= Electronic referendum =

Electronic Voting System

An electronic referendum (or e-referendum) is a referendum in which voting is aided by electronic means. E-referendum employs information and communication technology such as the Internet (e-voting) or digital telephones rather than a classical ballot box or traditional methods system. Traditionally, e-referendums are organised by governmental bodies, but nowadays, there exist private companies that can facilitate online referendums or other types of e-voting.

An electronic referendum provides a less time-consuming option of casting a vote for citizens; it can also be performed without attending an official voting place. It has also been assumed to lead to a higher voter turnout and an increase in the citizens’ political engagement; however, this is not always the case. E-referendum made the referendum voting more accessible to those living abroad and to disabled people.

== History ==
The Italian seaside town Ladispoli held three e-referendums in 2004 regarding the protection of archaeological sites, participatory budgeting, and the involvement of immigrants in political life. It was part of "E-poll": a European Union project dedicated to the experimentation of electronic voting. This project also took place in the other four Italian cities: Avellino, Campobasso, Specchia, and Cremona. In the case of Ladispoli, the vote was open to all citizens and immigrants.
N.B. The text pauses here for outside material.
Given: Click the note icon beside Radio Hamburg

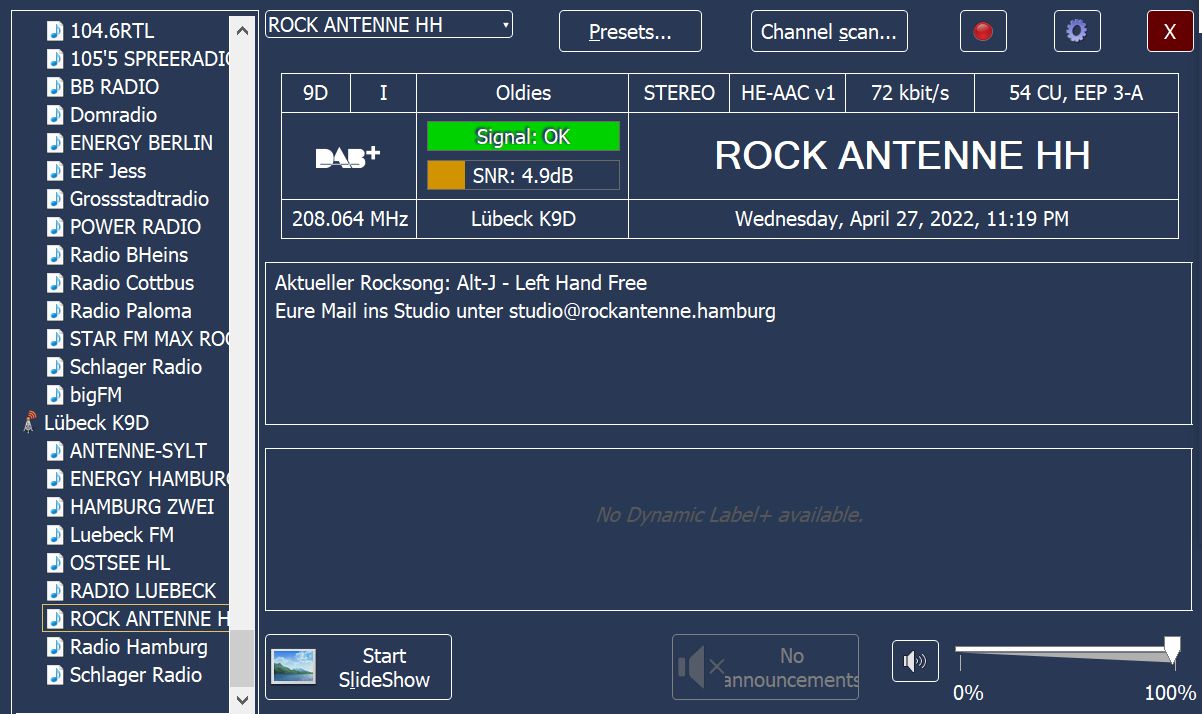Looking at the screenshot, I should pos(55,647).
Lately, in 2005, e-referendum was also experimented in Tallinn, the Estonian capital city. In the same year, Spain and France experienced the e-referendum, adopting the remote i-Voting and special tools, respectively.

== In practice ==

=== Switzerland ===
Following the European experience with e-referendum. Switzerland developed different electronic voting systems, such as the Geneva E-voting System or the Zurich E-voting System. Switzerland could enable referendums via the Internet at local or federal levels.

=== Ireland ===
During the 2002 referendum on the Treaty of Nice, Ireland used electronic voting machines in seven constituencies on a trial basis.

In 2004, the government abandoned its plans to introduce a nationwide electronic system after a report from the Independent Commission on Electronic Voting and Counting raised concerns about the machines' reliability and the ballot's integrity. E-voting was scrapped in 2009 when further reports confirmed issues over the reliability of the process and the difficulty of storage of the voting machines because of high costs.

=== Canada ===
The Canadian Citizens Party has propositions about referendum protocols. Canadians can establish an account and post policy recommendations on a platform. Other individuals can sign petitions linked to the recommendations through an electronic signature.